Basically, the logic goes like this. Check the current position for an entry in the dictionary, then check if we already had this value in the plain text we have seen so far. Select the largest match, then output that.

Here is actually using it all:

var dic = Encoding.UTF8.GetBytes("asonerryson@eterson','.mil'ame':'{'id':','country':'P','email':','country':'");

var text = Encoding.UTF8.GetBytes("{'id':11,'name':'Anna Nepal','country':'Nepal','email':'awest@twinte.gov'}");

var substringPacker = new SubstringPacker(dic);
substringPacker.Pack(text, new DebugPackerOutput(), Console.Out);

The output is meant to be human readable, and the compressed text is:

<-43,6>11,'n<-60,6>Anna Nepal<-40,13><-18,8><-68,8>awest@twinte.gov'}

Note that we saved a total of 41 characters due to compression (assuming we don’t count the cost of actually encoding this.

Now, what about those references? They look very strange with those negative numbers. The reason those numbers are negative is actually quite simple. They aren’t dictionary entries, like you would think. Instead, they are back references. In other words, the first <-43,6> call is actually saying: go backward 43 bytes, then copy 6 bytes.

But we just started reading the compressed text, where do we go backward to? The answer is that we go backward into the dictionary. So all the references in the text are always relative to our current position. Let us resolve this compressed string one step at a time.

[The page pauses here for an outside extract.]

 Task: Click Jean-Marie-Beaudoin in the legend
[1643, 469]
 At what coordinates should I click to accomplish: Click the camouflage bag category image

<-43,6> means go back 43 bytes into the dictionary and copy 6 bytes, giving us a string of:

{‘id’:

Then we have “11,n” literal that we append to the string:

{‘id’:11,’n

Now we need to go 60 bytes back (from the current end of the string) and copy 6 bytes giving us:

{‘id’:11,’name’:’

The literal “Anna Nepal” giving us:

{‘id’:11,’name’:’Anna Nepal

Then we have to go 40 characters back, and copy 13 bytes:

{‘id’:11,’name’:’Anna Nepal’,’country’:’

Now this is fun, we have to go 18 chars back, and for the first time, we aren’t hitting the dictionary, we are using the actual string that we uncompressed to generate the rest of the string:

{‘id’:11,’name’:’Anna Nepal’,’country’:’Nepal’,

Another backward reference, 68 steps and copying 8 bytes (again to the dictionary):

{‘id’:11,’name’:’Anna Nepal’,’country’:’Nepal’,’email’:’

The literal awest@twinte.gov’} completes the picture, giving us the full text:

{‘id’:11,’name’:’Anna Nepal’,’country’:’Nepal’,’email’:’awest@twinte.gov’}

And that is how FemtoZip works. And that is pretty neat.

The actual implementation is doing Huffman compression as well, but I’ll touch on that in a later post.